Epidemiology of COVID-19

Since the first report from China, COVID-19 spread rapidly and cases soared exponentially. Thailand reported its first case in January11, 2020 and India January 30, 2020. By mid-March, India reported increased number of infected cases and reported its first COVID-related death in March 12.  In January 20, 2020, the Center for Disease Control confirmed first COVID-19 case in in Snohomish County, Seattle. It was a 35-year old man who had a 3-month trip to Wuhan. Swabs collected from the patient’s oropharyngeal and nasopharyngeal tested positive. the stool also tested positive for COVID. COVID-19 reached Brazil in the late February 2020 after which the country became a hotspot.  At the time of writing this work, there have been 168,535,322 confirmed COVID-19 cases and 3,500,047 deaths globally and 33,947,189 cases and 605,208 deaths in the United States. In Africa, the first case was reported in Egypt on February 2020 (Farrer,2020)

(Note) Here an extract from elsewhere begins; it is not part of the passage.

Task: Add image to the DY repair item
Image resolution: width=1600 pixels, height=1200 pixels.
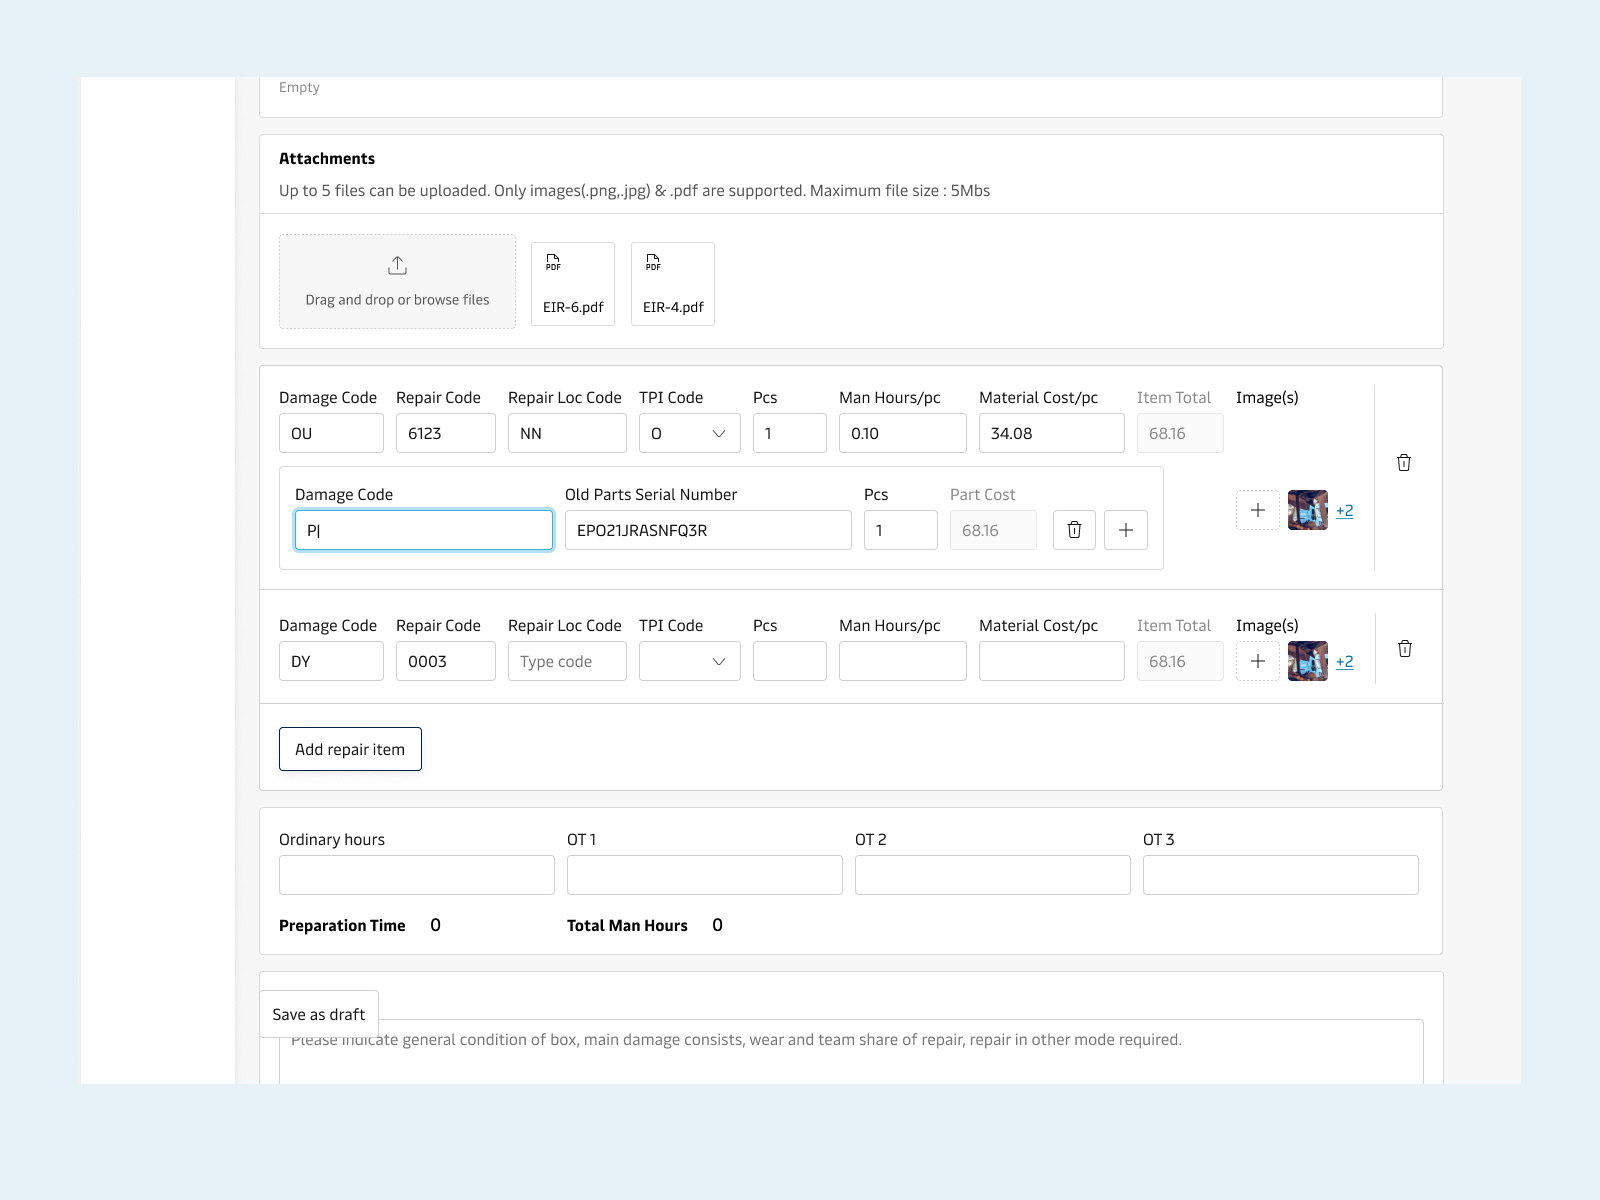Action: [x=1258, y=661]
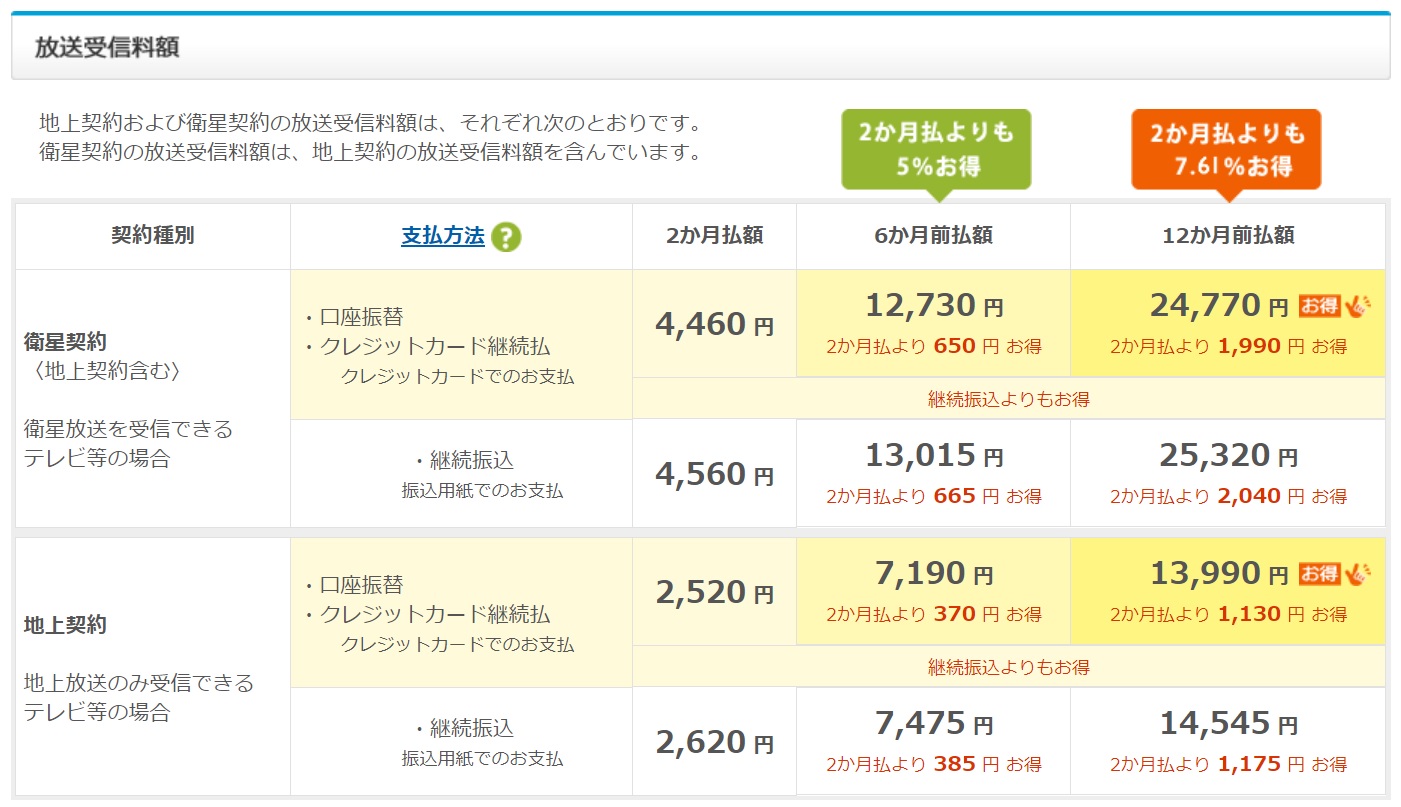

The reported case counts may underestimate the total burden of this pandemic, as only a portion of acute infections are reported. Indeed, seroprevalence surveys in Europe and the US indicate that after controlling potential false negatives or positives, the rate of previous exposure to COVID-19 surpasses the incidence of reported COVID-19 cases ten times or more (Havers et al. 2020; Stringhini et al., 2020).

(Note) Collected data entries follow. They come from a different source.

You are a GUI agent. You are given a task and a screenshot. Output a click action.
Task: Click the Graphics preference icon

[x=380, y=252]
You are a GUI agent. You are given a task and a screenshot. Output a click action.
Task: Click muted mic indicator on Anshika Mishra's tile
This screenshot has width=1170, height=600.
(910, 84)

The COVID-19 infection spectrum ranges from asymptomatic to mild, moderate, severe and critical disease. 5 percent of patients would have critical disease, which is described as the respiratory failure, multi-organ failure, often exacerbated by cytokine storm or any other immune hyper-activation (Wu, & McGoogan, 2020). The prevalent lab findings include increased aminoferases, increased lactate dehydrogenase and increased C reactive protein (Wang et al., 2020).

The COVID-19 case fatality rate averages 2.3 percent (Wu, & McGoogan, 2020). Case fatality rate is the number of confirmed deaths divided by the number of confirmed cases. Case fatality rate for COVID-19 is not constant but keeps changing. Common fatalities are individuals with underlying co-morbidities or advanced age. In addition to that, case fatality varies by region based on population features. As of May 27, 2021, Italy reported a case fatality rate of 3 percent, Brazil 2.78, India 1.1 percent and United States 1.78 percent. The high case fatality rate in Italy is attributed to the fact that the country has more of an older population.  In the US, patients with confirmed COVID-19 is 12-fold higher among those with comorbidities (Wu, & McGoogan, 2020). Severe illness like diabetes mellitus, cardiovascular disease, smoking, obesity, chronic kidney disease and hypertension increase the mortality risk. Data from the US and China show higher ICU admissions, hospitalization rates and mortality rates in older persons (CDC COVID-19 Response Team; Wu, & McGoogan, 2020). Therefor long term facilities are especially vulnerable because of chronic diseases and old age.

Route of Transmission

The disease is caused by the SARS-CoV-2 virus. It spreads between people in many different ways. However, the main mode of COVID-19 transmission is direct person-to-person. The transmission occurs primarily via close-range contact through respiratory particles. These particles include smaller aerosols and large respiratory particles. The virus released in respiratory fluid when an infected individual talks, sneezes or cough can infect another individual if it makes direct contact with mucous membranes (eyes, nose, mouth) or inhaled. Additionally, infection can occur by touching contaminated surfaces and then touching the mucous membrane. However, contaminated surfaces are least route of transmission.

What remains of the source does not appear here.